____ 読む文章
「奇妙な夢ほど脳に良い」コロナで奇妙な夢が増えた理由 変な夢を見る理由
■現時点でAIにはない人間の脳の“夢見る力”
ご多分に漏れず今回のコロナ禍で我々の起床時の経験は多くにとって多様性を失ったものになっている。それはつまり刺激と新規性に欠けた生活を余儀なくされたということでもある。
しかしその一方でこの期間中、我々の夢はより奇妙なものになっていることも報告されているという。おそらく我々の脳は、自粛生活の単調さと戦うために、これまで以上に奇妙な夢を提供しているのだという。奇妙な夢は退屈で管理された日常に新風を呼び込んで過剰に適合した状態に風穴を開けるための脳のメカニズムなのである。
ホエル氏によれば脳の過剰適合仮説を裏付ける神経科学研究からの証拠がすでにあるという。たとえば、起床時に新しいタスクを繰り返し過剰なまでに反復学習してみることで過剰適合の状態が引き起こされ、就寝時の脳は夢を生み出すことによってこのタスクを一般化しようとするというのである。
そしてもし睡眠不足の場合、一般化と記憶にどのような影響があるのかを測定することで“夢の効果”が浮き彫りになるということだ。
またホエル氏が探求したいと思っているもう1つの分野は、「人工的な夢」のアイデアである。小説、映画などの映像作品、あるいはビデオゲームのような外部刺激が夢の「代替」として機能する可能性があり、夢の性質をたとえばVR技術などを使って強調することによって、睡眠不足の認知効果を遅らせるのに役立つ可能性があると仮定しているのだ。つまりこうしたコンテンツが夢の代わりになり得ることになる。
________
____ 表示データ
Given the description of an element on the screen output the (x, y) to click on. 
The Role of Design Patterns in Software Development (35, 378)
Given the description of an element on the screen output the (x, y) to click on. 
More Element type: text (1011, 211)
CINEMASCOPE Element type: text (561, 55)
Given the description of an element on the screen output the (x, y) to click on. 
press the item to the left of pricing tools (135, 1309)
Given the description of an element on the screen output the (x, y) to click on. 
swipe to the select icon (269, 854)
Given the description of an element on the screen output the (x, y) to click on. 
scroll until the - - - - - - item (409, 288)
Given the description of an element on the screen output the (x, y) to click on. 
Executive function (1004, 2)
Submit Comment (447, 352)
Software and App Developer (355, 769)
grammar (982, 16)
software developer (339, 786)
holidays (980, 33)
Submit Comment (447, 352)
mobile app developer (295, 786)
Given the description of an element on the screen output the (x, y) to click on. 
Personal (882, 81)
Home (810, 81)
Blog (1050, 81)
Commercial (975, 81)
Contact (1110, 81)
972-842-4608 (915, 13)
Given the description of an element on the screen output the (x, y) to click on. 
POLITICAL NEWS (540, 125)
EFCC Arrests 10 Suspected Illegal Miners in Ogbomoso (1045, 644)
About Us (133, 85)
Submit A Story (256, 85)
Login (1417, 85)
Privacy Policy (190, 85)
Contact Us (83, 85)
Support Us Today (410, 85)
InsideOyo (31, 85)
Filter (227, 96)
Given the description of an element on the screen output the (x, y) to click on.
________
• [やること]: 奇妙な夢と脳についての文章を、最後の文のあとから書き足してください。

• [答え]:
AIによる深層学習の発見によって、我々の脳の秘密もまた徐々に浮き彫りにされているといえるだろう。AIは学習のスイッチをオフにすることができるが、脳ではそれを行うことはできず、脳は常に新しいことを学んでいるのである。
「人生は時々退屈です。夢はあなたが世界のモデルにあまりにも適合しないようにするためにあります」とホエル氏は語る。
将棋や囲碁において人間を凌駕するポテンシャルを備えた今日のAIだが、AIにまだ欠けているのは人間の脳の“夢見る力”であるといえそうだ。時には“悪夢”の場合もある奇妙な夢の様相だが、日々の生活がマンネリに陥らないために脳が“夢”を上映してくれているとすれば、我々の脳が備えている深遠なメカニズムに驚かされるばかりである。